Sports Is Next

It was unthinkable back in 1996 when the Telecommunications Act was enacted to usher in consolidation that radio would actually recede as an industry ten years later. No one would believe that TV, having survived cable competition, would be taken on by YouTube. Wasn't MTV high and mighty with youth? Who could have known even MTV would struggle with its online reason for being. Everyone seemed to know that newspapers were dying -- thirty years ago -- but why can't they see that online is today's news print and integrity covers a multitude of sins. Well, the unthinkable is going to happen again and it pains me to say it. Sports is going to be in trouble. Yes, football, basketball, baseball and hockey -- (well, hockey has always been in trouble except in Canada and with 18,000 season ticket holders in NHL franchise cities).

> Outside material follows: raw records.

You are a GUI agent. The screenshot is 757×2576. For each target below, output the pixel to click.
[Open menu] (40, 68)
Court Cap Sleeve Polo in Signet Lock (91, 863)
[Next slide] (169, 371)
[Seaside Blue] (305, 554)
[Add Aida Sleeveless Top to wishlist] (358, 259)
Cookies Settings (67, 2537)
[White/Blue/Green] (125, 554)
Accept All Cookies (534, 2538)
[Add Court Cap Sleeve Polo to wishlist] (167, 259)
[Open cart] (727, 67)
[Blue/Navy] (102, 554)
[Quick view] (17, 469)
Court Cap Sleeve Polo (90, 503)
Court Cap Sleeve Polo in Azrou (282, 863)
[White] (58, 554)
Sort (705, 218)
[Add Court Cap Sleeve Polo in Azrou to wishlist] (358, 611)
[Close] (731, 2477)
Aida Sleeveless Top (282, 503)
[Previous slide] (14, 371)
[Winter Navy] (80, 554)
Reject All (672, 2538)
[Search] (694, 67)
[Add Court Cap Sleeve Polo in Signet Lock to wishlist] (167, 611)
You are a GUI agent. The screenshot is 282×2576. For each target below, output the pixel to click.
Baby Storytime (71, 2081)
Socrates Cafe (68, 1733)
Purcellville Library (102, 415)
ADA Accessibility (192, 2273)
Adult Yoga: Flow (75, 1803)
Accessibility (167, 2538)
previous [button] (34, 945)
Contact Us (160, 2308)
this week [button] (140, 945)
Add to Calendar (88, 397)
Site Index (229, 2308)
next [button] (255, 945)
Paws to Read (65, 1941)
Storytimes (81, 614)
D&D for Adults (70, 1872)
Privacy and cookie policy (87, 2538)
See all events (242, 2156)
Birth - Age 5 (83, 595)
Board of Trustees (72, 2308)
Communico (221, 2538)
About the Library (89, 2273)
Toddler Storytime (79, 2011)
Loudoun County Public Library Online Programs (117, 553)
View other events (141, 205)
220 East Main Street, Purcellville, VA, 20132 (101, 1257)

The generation that has been redefining mass media shows signs that it may be doing the same for sports. The World Series that just ended -- the lowest ratings to date superseding last year's dubious distinction. What may be happening is that an interactive generation may have trouble sitting in seats as spectators. They may have trouble sitting period. This generation -- the one that wants to program its own music on iPods and produce its own video for YouTube -- wants to play not watch. Organized sports may always be around just as radio will likely be. But nobody says major league sports is going to be a growth business in ten years. What will be is gaming. If I'm the NFL, I'm going to set up football franchises for online players and manage the virtual competition. If they ignore the mounting evidence, they do so at their own peril. All the marketing geniuses in the world won't be able to stop a generation that has proven they will not side idly by on the sidelines.